Iraqi archaeologist (1938–2019)

Lamia Al-Gailani Werr (لمياء الكيلاني, 8 March 1938 – 18 January 2019) was an Iraqi archaeologist specialising in ancient Mesopotamian antiquities.

Al-Gailani was born in Baghdad and completed her education in Iraq and the United Kingdom. Her doctoral study of Old Babylonian cylinder seals was considered a landmark in the field. Based in London, in her later career she was known for maintaining links between British and Iraqi archaeology under the Saddam Hussein regime, and her efforts to preserve cultural heritage in the aftermath of the Iraq War. She was closely involved in the reconstruction of the National Museum of Iraq, where she had worked as a curator in the 1960s, and the founding of the Basrah Museum.

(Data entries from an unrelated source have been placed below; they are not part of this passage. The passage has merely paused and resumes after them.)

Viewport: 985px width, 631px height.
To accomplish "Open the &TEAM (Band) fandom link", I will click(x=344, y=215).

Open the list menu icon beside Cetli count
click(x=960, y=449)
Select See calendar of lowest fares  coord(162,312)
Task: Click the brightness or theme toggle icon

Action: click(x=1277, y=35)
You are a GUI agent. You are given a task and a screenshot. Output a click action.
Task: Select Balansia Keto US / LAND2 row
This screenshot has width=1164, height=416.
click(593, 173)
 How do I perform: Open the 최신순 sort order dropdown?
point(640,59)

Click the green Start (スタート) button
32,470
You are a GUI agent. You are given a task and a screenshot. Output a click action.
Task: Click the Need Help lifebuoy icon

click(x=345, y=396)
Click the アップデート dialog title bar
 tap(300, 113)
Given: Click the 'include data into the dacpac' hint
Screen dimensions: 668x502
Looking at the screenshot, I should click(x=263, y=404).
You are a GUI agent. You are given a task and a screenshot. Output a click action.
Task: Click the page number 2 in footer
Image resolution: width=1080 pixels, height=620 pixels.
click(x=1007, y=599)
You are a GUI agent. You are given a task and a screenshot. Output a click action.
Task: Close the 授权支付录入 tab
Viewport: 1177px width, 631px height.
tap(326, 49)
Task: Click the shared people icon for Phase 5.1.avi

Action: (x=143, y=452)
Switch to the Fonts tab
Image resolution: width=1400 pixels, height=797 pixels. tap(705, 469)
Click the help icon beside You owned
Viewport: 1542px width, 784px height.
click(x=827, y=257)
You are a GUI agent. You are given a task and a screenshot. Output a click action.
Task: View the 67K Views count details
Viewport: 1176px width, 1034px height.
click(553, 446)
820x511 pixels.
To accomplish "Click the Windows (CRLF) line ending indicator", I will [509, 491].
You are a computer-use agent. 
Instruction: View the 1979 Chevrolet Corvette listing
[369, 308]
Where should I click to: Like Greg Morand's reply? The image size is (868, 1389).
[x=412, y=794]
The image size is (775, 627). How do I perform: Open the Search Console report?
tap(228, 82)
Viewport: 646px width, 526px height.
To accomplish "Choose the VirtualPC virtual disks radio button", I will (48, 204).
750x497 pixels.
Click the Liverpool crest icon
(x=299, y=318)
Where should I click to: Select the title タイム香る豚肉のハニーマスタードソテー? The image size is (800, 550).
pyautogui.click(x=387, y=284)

She was awarded the fifth Gertrude Bell Memorial Gold Medal by the British Institute for the Study of Iraq in 2009.

== Education and career ==
Al-Gailani was born in Baghdad on 8 March 1938. She studied at the University of Baghdad for a year, then completed her bachelor's degree at the University of Cambridge. In 1961, she began working as a curator of the National Museum of Iraq, the institution that would be the focus of much of her later career. She returned to Britain in the 1970s, to complete a master's degree at the University of Edinburgh, and then a PhD at the Institute of Archaeology in London. Her PhD thesis, supervised by Barbara Parker-Mallowan, was a study of Old Babylonian cylinder seals at the Iraq Museum. Published after much delay in 1988, Dominique Collon, curator of Western Asiatic Antiquities at the British Museum, described the work as a "succinct and informative discussion" that should "serve as a model for all future studies."

After obtaining her PhD in 1977, Al-Gailani remained in London as an honorary research associate at the UCL Institute of Archaeology and a research associate at the School of Oriental and African Studies (SOAS). She returned to Iraq frequently, working to maintain contact between Iraqi archaeologists and the wider academic world under the Saddam Hussein regime. In 1999, she and Salim al-Alusi co-authored The First Arabs, a popular account in Arabic of the archaeology of early Arab culture in Mesopotamia. From 2003, her work focused on the preservation of antiquities in Iraq. She helped rebuild the Iraq Museum after it was looted and damaged in the 2003 American-led invasion and was a frequent commentator on the difficulties faced by museums and heritage protection in postwar Iraq. She was a consultant to the Iraqi Ministry of Culture and was closely involved in the reopening of the Iraq Museum in 2015 and the founding of the Basrah Museum in 2016.

At the time of her death in 2019, Al-Gailani held a research fellowship at the Metropolitan Museum in New York, where she was writing a book on the history of the Iraq Museum.

== Personal life ==
A member of a prominent Iraqi family, Al-Gailani's lineage included Abdul Qadir Gilani, the founder of the Qadiri Sufi order, and Abd Al-Rahman Al-Gillani, the first prime minister of Iraq. Her parents were Ahmad Jamal Al-Din Al-Gailani and Madiha Asif Mahmud Arif-Agha.

Al-Gailani married twice. Her first husband, Abd al-Rahman Al-Gailani, was an Iraqi historian of Islamic architecture. Her second husband was George Werr, a Jordanian businessman who died in 2003. She had three daughters: Noorah Al-Gailani, Azza Al-Gailani and Hesn Werr. As of 2019, Noorah Al-Gailani was the Curator of Islamic Civilisations at the Glasgow Museums.

== Death and legacy ==
Al-Gailani died in Amman on 18 January 2019. She was interred in the Mausoleum of Abdul-Qadir Gilani (her ancestor) in Baghdad, following a funeral procession from the Iraq Museum.

She was the only lifetime honorary member of the British Institute for the Study of Iraq and was awarded its Gertrude Bell Memorial Gold Medal in 2009.